:: EXERCISE MATERIALS ::
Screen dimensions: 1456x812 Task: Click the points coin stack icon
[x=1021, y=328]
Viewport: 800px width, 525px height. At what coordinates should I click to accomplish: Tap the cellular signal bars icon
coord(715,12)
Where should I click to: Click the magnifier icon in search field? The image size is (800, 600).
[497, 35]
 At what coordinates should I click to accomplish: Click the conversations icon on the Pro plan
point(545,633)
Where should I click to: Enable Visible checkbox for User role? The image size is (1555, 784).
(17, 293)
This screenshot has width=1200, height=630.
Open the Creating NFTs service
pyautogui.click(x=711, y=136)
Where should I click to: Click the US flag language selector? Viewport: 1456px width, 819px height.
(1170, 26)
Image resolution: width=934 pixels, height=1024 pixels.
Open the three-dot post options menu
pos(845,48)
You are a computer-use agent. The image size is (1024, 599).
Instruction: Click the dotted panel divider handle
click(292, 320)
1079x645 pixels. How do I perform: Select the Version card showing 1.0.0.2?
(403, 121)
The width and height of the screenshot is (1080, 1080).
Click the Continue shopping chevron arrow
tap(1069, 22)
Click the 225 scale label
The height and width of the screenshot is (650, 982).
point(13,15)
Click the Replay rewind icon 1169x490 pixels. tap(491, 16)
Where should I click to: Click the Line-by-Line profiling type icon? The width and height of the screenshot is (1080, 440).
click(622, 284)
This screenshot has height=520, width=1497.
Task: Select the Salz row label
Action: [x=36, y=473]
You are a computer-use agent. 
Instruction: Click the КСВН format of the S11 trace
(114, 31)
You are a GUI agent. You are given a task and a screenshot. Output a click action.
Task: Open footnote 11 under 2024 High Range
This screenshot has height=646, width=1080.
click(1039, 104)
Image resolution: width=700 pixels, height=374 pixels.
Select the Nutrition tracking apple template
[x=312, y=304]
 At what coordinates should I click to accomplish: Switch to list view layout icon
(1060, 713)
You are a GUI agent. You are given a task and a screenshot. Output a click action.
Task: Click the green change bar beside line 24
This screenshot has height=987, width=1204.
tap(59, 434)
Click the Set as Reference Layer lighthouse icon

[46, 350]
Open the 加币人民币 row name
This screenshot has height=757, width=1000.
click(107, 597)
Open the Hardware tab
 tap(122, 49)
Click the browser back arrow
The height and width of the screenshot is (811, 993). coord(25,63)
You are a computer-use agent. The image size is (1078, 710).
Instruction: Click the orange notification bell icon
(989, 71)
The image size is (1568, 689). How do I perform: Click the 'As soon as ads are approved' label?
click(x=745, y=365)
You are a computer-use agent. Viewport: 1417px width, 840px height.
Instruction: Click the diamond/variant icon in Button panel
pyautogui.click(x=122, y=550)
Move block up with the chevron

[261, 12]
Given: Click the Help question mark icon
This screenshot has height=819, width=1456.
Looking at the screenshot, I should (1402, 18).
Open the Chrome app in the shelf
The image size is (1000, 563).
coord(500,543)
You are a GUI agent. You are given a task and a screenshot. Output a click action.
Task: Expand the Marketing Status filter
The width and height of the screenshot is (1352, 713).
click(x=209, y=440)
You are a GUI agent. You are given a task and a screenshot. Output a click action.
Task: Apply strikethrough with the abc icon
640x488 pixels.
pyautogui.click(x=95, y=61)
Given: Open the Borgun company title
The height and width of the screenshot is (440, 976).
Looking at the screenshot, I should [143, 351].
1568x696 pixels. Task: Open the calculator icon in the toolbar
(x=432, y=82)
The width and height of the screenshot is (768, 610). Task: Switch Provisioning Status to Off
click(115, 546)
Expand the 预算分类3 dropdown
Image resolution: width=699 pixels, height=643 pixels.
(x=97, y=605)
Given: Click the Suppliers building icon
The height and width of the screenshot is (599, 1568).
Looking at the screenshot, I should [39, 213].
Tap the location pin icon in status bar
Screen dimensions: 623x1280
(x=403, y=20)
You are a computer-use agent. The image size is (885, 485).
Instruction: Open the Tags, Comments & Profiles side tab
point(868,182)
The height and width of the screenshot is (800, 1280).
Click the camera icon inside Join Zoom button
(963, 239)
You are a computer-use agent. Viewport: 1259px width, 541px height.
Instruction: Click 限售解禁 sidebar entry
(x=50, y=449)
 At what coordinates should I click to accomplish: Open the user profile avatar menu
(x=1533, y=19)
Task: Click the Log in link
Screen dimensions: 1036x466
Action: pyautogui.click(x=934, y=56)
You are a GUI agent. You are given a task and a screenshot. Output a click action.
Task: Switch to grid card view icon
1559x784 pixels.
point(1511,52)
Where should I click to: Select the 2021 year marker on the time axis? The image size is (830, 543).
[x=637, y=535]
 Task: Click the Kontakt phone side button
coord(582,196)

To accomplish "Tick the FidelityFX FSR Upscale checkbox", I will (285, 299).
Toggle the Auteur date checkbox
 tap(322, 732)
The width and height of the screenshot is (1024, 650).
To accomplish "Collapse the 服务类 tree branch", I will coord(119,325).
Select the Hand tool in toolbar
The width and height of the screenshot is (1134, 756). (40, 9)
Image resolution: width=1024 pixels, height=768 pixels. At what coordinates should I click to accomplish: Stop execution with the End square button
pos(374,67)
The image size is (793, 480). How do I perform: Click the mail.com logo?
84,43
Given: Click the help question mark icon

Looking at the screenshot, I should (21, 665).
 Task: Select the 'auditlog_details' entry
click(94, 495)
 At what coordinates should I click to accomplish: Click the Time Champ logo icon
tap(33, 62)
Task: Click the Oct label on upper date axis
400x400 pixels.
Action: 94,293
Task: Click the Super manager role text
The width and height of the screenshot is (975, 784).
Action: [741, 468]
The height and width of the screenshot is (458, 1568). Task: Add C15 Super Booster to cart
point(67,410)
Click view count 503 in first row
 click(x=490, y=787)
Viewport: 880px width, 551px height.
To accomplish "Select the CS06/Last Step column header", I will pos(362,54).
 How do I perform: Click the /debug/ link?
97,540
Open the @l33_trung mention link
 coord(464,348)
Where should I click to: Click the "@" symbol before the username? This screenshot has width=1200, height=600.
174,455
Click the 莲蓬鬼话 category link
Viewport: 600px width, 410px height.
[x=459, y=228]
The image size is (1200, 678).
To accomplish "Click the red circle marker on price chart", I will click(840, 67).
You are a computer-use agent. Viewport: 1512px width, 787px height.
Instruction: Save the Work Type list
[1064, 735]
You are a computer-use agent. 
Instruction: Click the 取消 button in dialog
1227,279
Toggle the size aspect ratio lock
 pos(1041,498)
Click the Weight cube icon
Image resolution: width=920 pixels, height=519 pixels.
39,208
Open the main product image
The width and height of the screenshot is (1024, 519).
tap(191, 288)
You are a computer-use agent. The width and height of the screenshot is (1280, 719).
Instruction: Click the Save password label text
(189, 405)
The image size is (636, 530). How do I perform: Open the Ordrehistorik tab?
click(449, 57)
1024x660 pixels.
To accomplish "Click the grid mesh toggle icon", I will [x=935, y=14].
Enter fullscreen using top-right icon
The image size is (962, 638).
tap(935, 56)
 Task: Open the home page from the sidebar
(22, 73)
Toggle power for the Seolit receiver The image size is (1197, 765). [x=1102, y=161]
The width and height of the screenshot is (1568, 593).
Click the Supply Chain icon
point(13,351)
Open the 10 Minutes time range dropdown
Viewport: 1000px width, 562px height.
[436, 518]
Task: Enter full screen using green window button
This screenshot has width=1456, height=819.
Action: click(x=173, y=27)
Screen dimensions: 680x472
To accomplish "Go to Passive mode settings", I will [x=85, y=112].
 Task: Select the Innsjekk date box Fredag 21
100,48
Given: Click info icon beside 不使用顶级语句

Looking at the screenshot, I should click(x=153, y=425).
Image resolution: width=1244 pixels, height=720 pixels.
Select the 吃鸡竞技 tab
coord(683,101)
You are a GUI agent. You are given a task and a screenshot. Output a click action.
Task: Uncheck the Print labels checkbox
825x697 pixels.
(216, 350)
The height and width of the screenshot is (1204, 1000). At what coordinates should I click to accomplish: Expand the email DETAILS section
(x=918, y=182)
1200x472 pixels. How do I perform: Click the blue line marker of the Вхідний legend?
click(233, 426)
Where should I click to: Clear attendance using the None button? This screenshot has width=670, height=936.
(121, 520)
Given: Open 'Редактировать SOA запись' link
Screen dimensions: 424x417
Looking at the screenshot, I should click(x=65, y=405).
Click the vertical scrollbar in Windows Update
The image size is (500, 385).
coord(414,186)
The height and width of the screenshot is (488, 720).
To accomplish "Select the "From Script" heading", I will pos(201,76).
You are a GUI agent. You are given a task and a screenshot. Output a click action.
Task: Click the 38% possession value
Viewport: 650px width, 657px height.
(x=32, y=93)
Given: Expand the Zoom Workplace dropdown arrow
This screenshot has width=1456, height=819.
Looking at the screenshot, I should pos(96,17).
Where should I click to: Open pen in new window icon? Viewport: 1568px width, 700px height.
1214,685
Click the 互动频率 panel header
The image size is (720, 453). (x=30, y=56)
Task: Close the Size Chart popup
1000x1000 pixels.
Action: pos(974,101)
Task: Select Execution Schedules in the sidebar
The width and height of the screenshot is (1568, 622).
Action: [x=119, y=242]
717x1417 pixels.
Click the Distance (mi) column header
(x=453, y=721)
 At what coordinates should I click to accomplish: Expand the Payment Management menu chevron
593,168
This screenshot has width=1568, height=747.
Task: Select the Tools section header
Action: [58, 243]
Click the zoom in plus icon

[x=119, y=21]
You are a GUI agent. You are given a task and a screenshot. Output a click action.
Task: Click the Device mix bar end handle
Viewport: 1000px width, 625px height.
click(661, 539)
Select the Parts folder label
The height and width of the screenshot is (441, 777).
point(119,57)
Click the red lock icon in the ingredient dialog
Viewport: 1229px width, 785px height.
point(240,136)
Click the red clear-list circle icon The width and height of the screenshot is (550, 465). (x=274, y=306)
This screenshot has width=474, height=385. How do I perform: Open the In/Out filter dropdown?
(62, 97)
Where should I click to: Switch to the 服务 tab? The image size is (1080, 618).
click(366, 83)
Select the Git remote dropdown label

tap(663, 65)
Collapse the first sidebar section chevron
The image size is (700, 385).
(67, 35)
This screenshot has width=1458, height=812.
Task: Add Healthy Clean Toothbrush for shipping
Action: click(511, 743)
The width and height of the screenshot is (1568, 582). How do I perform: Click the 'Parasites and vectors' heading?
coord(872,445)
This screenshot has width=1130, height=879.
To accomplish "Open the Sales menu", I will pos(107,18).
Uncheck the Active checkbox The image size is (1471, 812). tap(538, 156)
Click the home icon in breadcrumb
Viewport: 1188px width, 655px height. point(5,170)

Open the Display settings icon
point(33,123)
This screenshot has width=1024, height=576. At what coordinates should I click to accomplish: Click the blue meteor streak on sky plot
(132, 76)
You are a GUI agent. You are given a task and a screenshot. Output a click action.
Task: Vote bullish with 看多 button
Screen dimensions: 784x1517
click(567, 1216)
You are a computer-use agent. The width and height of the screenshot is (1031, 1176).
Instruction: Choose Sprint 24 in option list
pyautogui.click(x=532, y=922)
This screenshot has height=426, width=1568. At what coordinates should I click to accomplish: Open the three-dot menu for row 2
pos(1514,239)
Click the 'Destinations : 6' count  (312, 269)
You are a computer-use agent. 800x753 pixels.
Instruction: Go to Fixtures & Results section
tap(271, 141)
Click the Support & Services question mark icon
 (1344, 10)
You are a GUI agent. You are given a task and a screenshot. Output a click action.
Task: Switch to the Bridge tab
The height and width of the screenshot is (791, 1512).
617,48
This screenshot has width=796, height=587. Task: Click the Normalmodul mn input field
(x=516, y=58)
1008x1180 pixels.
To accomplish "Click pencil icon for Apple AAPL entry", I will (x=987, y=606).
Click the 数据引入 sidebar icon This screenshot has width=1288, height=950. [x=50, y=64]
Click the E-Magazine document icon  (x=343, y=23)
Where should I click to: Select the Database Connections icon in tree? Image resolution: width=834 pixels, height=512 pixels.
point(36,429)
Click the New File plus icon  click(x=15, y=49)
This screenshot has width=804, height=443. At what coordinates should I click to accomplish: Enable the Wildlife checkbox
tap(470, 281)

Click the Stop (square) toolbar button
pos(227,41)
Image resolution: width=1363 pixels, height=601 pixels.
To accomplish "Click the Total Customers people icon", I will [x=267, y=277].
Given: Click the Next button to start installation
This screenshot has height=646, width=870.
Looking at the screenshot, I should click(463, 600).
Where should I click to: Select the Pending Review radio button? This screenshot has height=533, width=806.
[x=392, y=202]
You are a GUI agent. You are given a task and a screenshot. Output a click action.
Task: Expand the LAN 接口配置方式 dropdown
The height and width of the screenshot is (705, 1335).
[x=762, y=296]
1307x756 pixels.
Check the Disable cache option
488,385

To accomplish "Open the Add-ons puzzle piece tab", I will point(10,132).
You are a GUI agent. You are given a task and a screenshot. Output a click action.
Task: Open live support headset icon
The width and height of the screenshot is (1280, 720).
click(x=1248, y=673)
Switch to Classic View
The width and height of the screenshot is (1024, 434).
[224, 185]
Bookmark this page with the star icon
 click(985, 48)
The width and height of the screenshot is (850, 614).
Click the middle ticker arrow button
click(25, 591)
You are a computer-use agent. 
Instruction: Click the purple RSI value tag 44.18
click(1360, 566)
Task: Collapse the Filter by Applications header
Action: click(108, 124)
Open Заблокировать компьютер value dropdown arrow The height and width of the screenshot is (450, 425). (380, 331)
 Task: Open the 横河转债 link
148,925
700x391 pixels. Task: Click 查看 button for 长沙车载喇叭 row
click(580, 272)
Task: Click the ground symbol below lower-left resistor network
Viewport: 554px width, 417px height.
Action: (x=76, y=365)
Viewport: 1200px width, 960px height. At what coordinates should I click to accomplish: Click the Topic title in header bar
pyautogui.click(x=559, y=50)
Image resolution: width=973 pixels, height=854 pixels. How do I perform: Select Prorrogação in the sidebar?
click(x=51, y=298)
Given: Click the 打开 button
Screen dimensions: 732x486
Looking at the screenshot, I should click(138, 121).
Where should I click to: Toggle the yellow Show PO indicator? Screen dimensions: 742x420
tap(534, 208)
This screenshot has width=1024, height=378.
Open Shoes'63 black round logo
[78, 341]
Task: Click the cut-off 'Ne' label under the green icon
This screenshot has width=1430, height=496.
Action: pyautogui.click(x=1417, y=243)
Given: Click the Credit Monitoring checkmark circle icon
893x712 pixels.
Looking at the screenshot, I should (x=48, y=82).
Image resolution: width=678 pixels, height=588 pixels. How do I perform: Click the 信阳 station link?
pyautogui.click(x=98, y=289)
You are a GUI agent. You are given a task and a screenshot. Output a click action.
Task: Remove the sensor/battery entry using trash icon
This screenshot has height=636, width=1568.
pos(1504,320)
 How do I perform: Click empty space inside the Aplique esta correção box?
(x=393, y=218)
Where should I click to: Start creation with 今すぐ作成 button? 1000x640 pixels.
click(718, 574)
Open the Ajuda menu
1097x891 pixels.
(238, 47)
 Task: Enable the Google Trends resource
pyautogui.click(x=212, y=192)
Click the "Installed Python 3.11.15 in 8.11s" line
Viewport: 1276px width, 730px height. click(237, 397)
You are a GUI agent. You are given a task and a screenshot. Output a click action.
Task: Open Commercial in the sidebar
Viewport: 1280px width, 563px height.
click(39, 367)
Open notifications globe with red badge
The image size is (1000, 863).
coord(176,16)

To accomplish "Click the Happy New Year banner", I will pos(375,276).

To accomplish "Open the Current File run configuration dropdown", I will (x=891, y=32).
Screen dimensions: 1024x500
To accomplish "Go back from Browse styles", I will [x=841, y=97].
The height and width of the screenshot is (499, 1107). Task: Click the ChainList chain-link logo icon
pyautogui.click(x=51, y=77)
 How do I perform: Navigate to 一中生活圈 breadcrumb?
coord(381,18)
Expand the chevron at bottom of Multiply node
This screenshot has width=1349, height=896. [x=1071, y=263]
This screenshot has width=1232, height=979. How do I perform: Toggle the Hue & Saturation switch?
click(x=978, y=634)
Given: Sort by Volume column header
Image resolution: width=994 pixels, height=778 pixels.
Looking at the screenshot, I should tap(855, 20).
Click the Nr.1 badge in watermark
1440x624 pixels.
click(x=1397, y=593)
:::
▶ **AIM OF THE EXERCISE**: Set down exactly the lines of the data above, beginning with the line that has "1008x1180 pixels." and ending with the line that has "Click the New", and no others.

▶ **TASK RESULT**:
1008x1180 pixels.
To accomplish "Click pencil icon for Apple AAPL entry", I will (x=987, y=606).
Click the 数据引入 sidebar icon This screenshot has width=1288, height=950. [x=50, y=64]
Click the E-Magazine document icon  (x=343, y=23)
Where should I click to: Select the Database Connections icon in tree? Image resolution: width=834 pixels, height=512 pixels.
point(36,429)
Click the New File plus icon  click(x=15, y=49)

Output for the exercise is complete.